A C++ compiler exhibits non-deterministic behavior if, for the same input program, the object code generated by the compiler differs from run to run. In this work, I first explore the causes of such non-determinism. Then I outline the scenarios where non-determinism is observed and examine why such behavior is undesirable. I then present a case study on my work to uncover and fix non-deterministic behavior in the LLVM C++ Compiler. Finally, I report on the impact that my work has had on the LLVM community, the total number of bugs found and how I fixed them.
Millions of C++ developers around the world use compilers to develop their programs. Not every developer necessarily understands the internals of the compiler. So, having a robust compiler becomes supremely important. However, the behavior of a compiler may not always be deterministic. For the same input program, it may generate different code in different scenarios. This non-determinism can make debugging difficult, result in hard-to-reproduce bugs, cause unexpected runtime crashes or unpredictable performance. My work attempts to uncover non-deterministic behavior in the LLVM compiler thereby making LLVM more robust.
A C++ compiler may exhibit non-deterministic behavior. This means that for the same input program the object code generated by the compiler may differ from run to run. This non-deterministic behavior can either remain hidden or manifest itself in several scenarios. For example, the same compiler hosted on different operating systems might generate different object code for the same input program. Or there might be differences in behavior between asserts and non-asserts version of the same compiler.

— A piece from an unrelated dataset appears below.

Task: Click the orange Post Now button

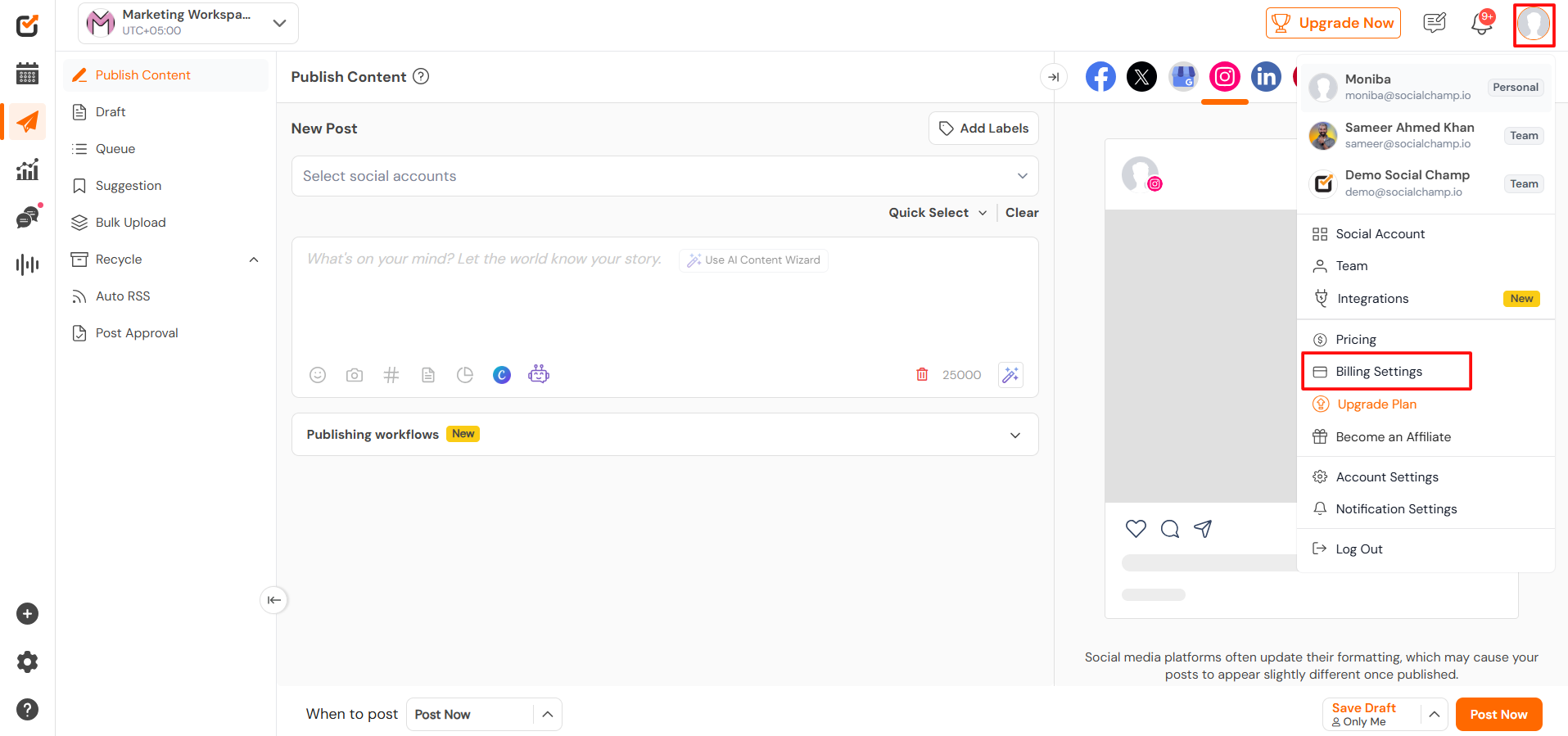Action: coord(1498,715)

Or even back-to-back runs of the same compiler can produce different object code for the same input.
I have identified three main causes of non-deterministic behavior in a C++ compiler:
- Iteration of unordered containers
- Hashing of pointer keys
- Use of non-stable sort functions
All three arise due to poor understanding of the behavior of various containers and algorithms. The detection of such non-deterministic behavior is often challenging since the compiler may not always behave in an expected way. In LLVM I try to uncover non-determinism in 2 ways:
I implemented a “reverse iteration” mode for all supported unordered containers in LLVM. The CMake flag LLVM_REVERSE_ITERATION enables the reverse iteration mode. This mode makes all supported containers iterate in reverse, by default. The idea is to compare the output of a reverse iteration compiler with that of a forward iteration compiler to weed out iteration order randomness. This mode is transparent to the user and comes with almost zero runtime cost.

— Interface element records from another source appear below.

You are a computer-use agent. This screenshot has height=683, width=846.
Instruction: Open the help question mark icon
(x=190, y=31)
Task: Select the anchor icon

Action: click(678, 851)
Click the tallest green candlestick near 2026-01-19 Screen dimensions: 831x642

The following upstream buildbot tracks this mode: http://lab.llvm.org:8011/builders/reverse-iteration
I added a wrapper function to LLVM called llvm::sort which randomly shuffles a container before invoking std::sort. The idea is that randomly shuffling a container would weed out non-deterministic sorting order of keys with the same values.
The following upstream buildbot tracks this mode: http://lab.llvm.org:8011/builders/llvm-clang-x86_64-expensive-checks-win
Some best practices that were followed in LLVM to avoid or fix non-deterministic behavior are:
- Sort the container before iteration
- Use a stronger sort predicate
- Use a stable sort function
- Use an ordered container
My work to enable reverse iteration and random shuffling a container is complete and available upstream in the latest 6.0 release of LLVM. I have so far uncovered and fixed 42 iteration order bugs and 44 sorting order bugs. The upstream buildbots regularly catch non-determinism bugs and the community promptly fixes them. As a result of my work, the LLVM community has become more diligent in their use of containers and sorting algorithms. I have also added coding standards for LLVM compiler developers on the correct use of unordered containers and sorting algorithms:
[1] https://llvm.org/docs/CodingStandards.html#beware-of-non-determinism-due-to-ordering-of-pointers
I have presented my work at the following conferences:
[1] Fighting Non-determinism in C++ Compilers. CppCon 2018, Bellevue, WA. https://github.com/CppCon/CppCon2018/tree/master/Posters/fighting_nondeterminism_in_cpp_compilers
[2] Non-determinism in LLVM Code Generation. LLVM Developers' Meeting 2017, San Jose, CA. https://github.com/mgrang/non-determinism/blob/master/poster__nondeterminism_in_llvm_code_generation__llvmdevmeet_2017.pdf http://llvm.org/devmtg/2017-10/#poster11
The next logical step is to apply the ideas presented here in a more wider context to help find non-determinism in user code. With that in mind, I have written several Clang Static Analyzer checkers to detect instances of non-determinism. I have introduced a new category for non-determinism in the Clang Static Analyzer and added my checks under this category.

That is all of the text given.